Table 3 Trigger parameters Parameter
Description
Define trigger
Trigger name
User-defined trigger name.
Severity level
Sensitivity of the trigger, that is, how many alerts need to be triggered before an alert is actually sent. 1 indicates the highest sensitivity.
Trigger condition
Trigger condition. An alert is triggered when the trigger condition is met.
You are advised to set a trigger condition that can almost always be triggered (for example, 1 > 0) so that the query results will always be synchronized to the Pushgateway.
Configure actions
Action name
Name of the triggered action.
Destination
Select the Prometheus destination created in 5.
Message
Defines the body of the message to be published, which must use the JSON format.
Message template:
{ "metricsName":"hits_total_value", //Prometheus metric name "metricsLabel": {"label_key1":"label_value1","label_key2":"label_value2"}, //Prometheus labels "metricsValue":{{ctx.results.0.hits.total.value}}, //Prometheus metric values "jobName":"job_name", //Prometheus monitor task name "metricsHelp":"***" //Metric explanation. Optional. }Action throttling
Specify the message frequency to limit the number of notifications you receive within a given span of time.

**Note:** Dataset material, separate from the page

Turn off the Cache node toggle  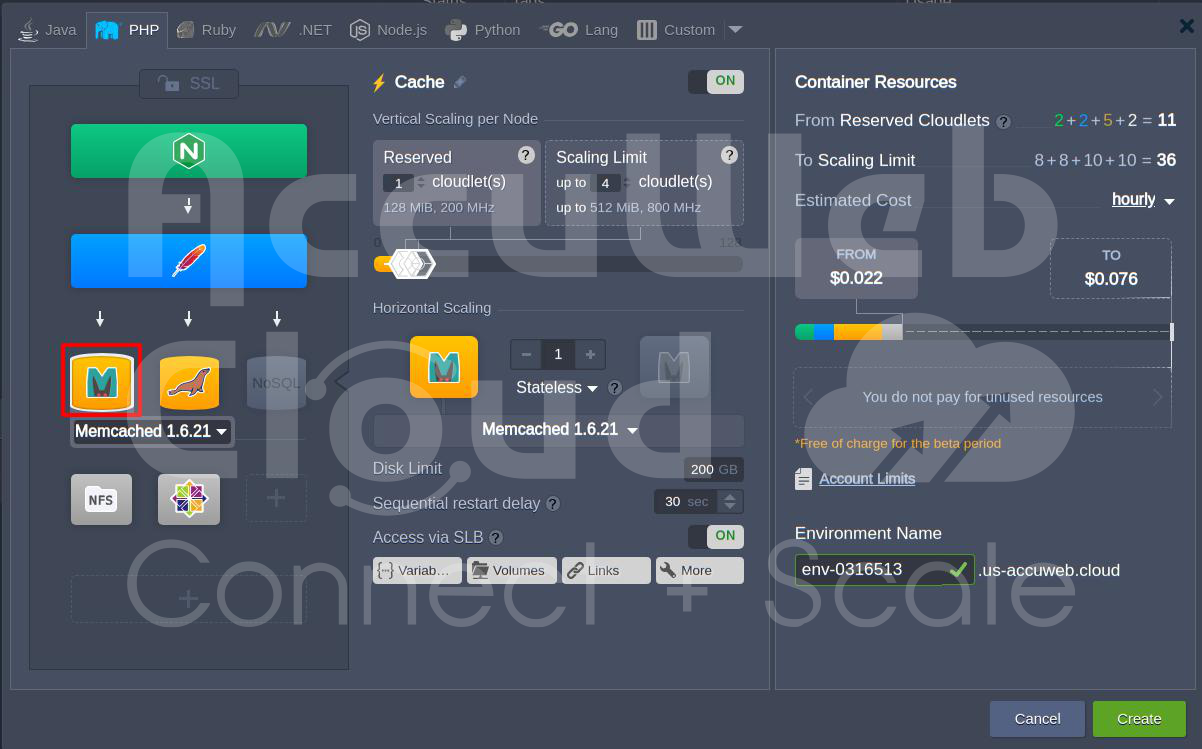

Without it, high-frequency or low-severity triggers may cause information overload or result in unexpected cloud costs.
For example, if this parameter is set to 10 minutes, Prometheus sends only one alert notification in the next 10 minutes even if the trigger condition is met multiple times. After 10 minutes, Prometheus sends another alert notification if the trigger condition is met again.
- Click Send test message to test the link to Prometheus. Figure 4 Sending a test message
- As shown in Figure 5, Prometheus can receive a triggered message, meaning the trigger is set successfully.
- Click Create to go to the monitor details page.